ボツリヌス菌は土壌、河川、海底、湖底など自然界に広く分布し農作物、食肉、魚介類など多くの原料が汚染される可能性があります。瓶・缶詰・レトルト食品などは120℃で4分といった超高温処理がされますが、レトルト食品に似た食品であっても煮詰めて作っただけの食材などは5℃以下の要冷蔵で保管すること求められます。冷蔵が必要な食品は必ず冷蔵保管をすること。ボツリヌス菌の潜伏期間は8~36時間、初期は胃腸炎症状、次いで、様々な神経麻痺症状が現れます。重症化すると呼吸困難に陥り死に至る場合もあります。

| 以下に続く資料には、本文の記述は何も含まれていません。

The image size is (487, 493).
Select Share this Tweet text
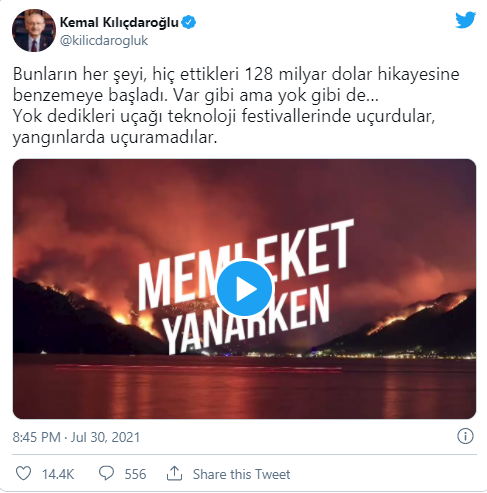coord(241,474)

●魚介類は10℃以下、刺身等は4℃以下で保管。食肉等は10℃以下、調理の際は中心部75℃以上まで加熱。
●生食する場合は生食用の表示のものを選び、調理後はなるべく早く喫食すること。
●交差汚染を防ぐためにも、手洗い(指先・指の間・手首)はその都度しっかりと行う(20~30秒が目安)。
●調理器・容器・器具の洗浄・殺菌は、調理の前後、十分に行う。
●牛レバーは鮮度が良くても内側に菌が侵入していることが多い(固めた肉も同様)、厳重な注意が必要。
●調理や飲用水などには、未殺菌水は使わない。
●前日調理した料理(シチュー・煮物・スープなど)の室内保存を避け、冷蔵で保存する。
食中毒予防の3原則
つけない
食品を取り扱う設備や器具・容器を清潔に保ち、手洗いをしっかり行う。
原材料からの二次感染に注意、水道水でしっかり洗う(次亜塩素酸・中性洗剤はもちろん、ナノデンタルαも有効)。冷蔵庫内をきれいに衛生的に保つ。
増やさない
適切な温度で保管する(20~50℃で食中毒菌は増えやすい)。食材ごとに容器や器具を使い分ける。台所を洗浄し、日ごろから整理整頓を心がける。
やっつける
加熱調理食品(例えばハンバーグなど)は中心部が75℃で1分間以上加熱する。二枚貝を調理する場合は、85~90℃で90秒以上加熱する。ボツリヌス菌・ウエルシュ菌・セレウス菌など芽胞を形成する菌は熱に強いので注意、すぐに喫食しない場合は、刺身は4℃以下、サラダなどは10℃以下、調理したものは60℃以上で保管することがポイント。
感受性について
感受性には個人差があります。
食中毒についていえば、感受性が高い方が過敏に反応しやすく、食中毒に陥りやすいと言えます。
自然免疫力とも関連しており、免疫力が低下していると発症しやすく、重症化する確率も高くなります。
自然免疫力が保持されているかどうか、それは食中毒や感染症に大きな影響を与えます。